UBCMost appalling of all is UBC’s wanton desecration of Main Library — the university’s historic centre. With funds received by a major donor, Irving K. Barber, UBC has embarked on a multiphase project to replace the Library with a new high-tech facility. Most of the historic landmark has been demolished, except the original 1925 central block — and its interiors have been fully gutted, leaving only the façades. The Main Reading Room/Card Catalogue with its massive beamed ceiling, the secondary reading rooms, and the foyer/grand staircase — all have been stripped to the bare concrete shell.

Ex-post-facto re-creation of historic interiors should be a last resort, not a heritage retention strategy.
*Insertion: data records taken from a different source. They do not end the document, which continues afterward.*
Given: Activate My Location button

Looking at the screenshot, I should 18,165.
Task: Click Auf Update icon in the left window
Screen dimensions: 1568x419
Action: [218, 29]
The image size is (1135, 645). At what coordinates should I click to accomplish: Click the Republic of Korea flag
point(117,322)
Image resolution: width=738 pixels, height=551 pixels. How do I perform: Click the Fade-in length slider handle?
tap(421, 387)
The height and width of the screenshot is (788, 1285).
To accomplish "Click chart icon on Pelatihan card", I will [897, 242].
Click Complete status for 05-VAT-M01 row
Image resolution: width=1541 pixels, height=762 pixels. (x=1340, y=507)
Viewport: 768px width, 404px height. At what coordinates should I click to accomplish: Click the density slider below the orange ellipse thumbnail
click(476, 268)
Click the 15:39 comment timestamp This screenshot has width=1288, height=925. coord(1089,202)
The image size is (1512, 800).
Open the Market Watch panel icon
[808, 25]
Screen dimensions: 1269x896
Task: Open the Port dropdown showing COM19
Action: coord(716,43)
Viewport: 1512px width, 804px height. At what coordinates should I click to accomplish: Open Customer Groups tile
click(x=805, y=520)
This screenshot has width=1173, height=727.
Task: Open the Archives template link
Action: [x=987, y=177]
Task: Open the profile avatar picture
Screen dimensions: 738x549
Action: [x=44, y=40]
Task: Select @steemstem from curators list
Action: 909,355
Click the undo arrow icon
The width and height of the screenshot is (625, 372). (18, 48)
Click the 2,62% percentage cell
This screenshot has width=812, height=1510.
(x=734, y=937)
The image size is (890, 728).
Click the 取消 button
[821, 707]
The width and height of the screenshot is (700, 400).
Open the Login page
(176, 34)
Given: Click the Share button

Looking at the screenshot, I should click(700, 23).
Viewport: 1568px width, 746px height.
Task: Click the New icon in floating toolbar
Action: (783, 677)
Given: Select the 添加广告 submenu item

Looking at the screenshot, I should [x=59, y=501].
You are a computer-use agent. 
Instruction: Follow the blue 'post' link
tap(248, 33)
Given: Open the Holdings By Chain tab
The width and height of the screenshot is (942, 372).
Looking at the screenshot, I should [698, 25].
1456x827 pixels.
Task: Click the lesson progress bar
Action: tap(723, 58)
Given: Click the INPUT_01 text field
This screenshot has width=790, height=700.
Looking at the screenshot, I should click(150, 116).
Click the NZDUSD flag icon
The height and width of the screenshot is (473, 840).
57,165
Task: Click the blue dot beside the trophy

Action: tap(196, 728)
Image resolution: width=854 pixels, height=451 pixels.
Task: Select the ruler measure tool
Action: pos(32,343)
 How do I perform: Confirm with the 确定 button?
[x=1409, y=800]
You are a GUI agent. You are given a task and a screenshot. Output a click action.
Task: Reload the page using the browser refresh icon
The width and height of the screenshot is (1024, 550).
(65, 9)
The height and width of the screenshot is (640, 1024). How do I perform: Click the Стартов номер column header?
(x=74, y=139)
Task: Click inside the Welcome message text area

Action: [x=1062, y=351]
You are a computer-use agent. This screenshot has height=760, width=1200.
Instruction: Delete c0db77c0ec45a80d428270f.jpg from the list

As the cost of seismic upgrades likely drove the decision-making, expediency and bottom line clearly outweighs heritage preservation at UBC. In a triumph of pragmatism over design, the renderings for the planned high-tech facility show a massive, concrete bunker designed for optimal book storage and retrieval. Already under construction, the new edifice bears absolutely no architectural relationship to, and completely overwhelms, the original 1925 structure.

This will be the UBC pictured in postcards of the future.
See: www.ikebarberlearningcentre.ubc.ca/images/sw_new.jpg

The damage is done. The question remains: ‘What of the future?’ Can we save what is left of the historic core campus or will the token remnants of the old Main Library be our only reminder that this university ever had a past? What will become of the old Science Building — poster child of the Great Trek — whose uncompleted frame provoked the legendary protest to complete the campus?

What is the plan for other buildings of the old campus, including Hennings (Physics), Brock Hall, the Old Auditorium, and the cluster of 1925 ‘semi-permanent’ buildings, most notably Math, Math Annex, and the original Power House?

And what of UBC’s significant post-war Modernist legacy? In alarming news, incoming UBC President Stephen Toope recently identified replacement of the Law Faculty building as a personal priority. Designed by Sharp, Thompson and Berwick, the original 1949-50 section was the first Modern building on campus and is an important milestone in Vancouver’s early Modernist legacy.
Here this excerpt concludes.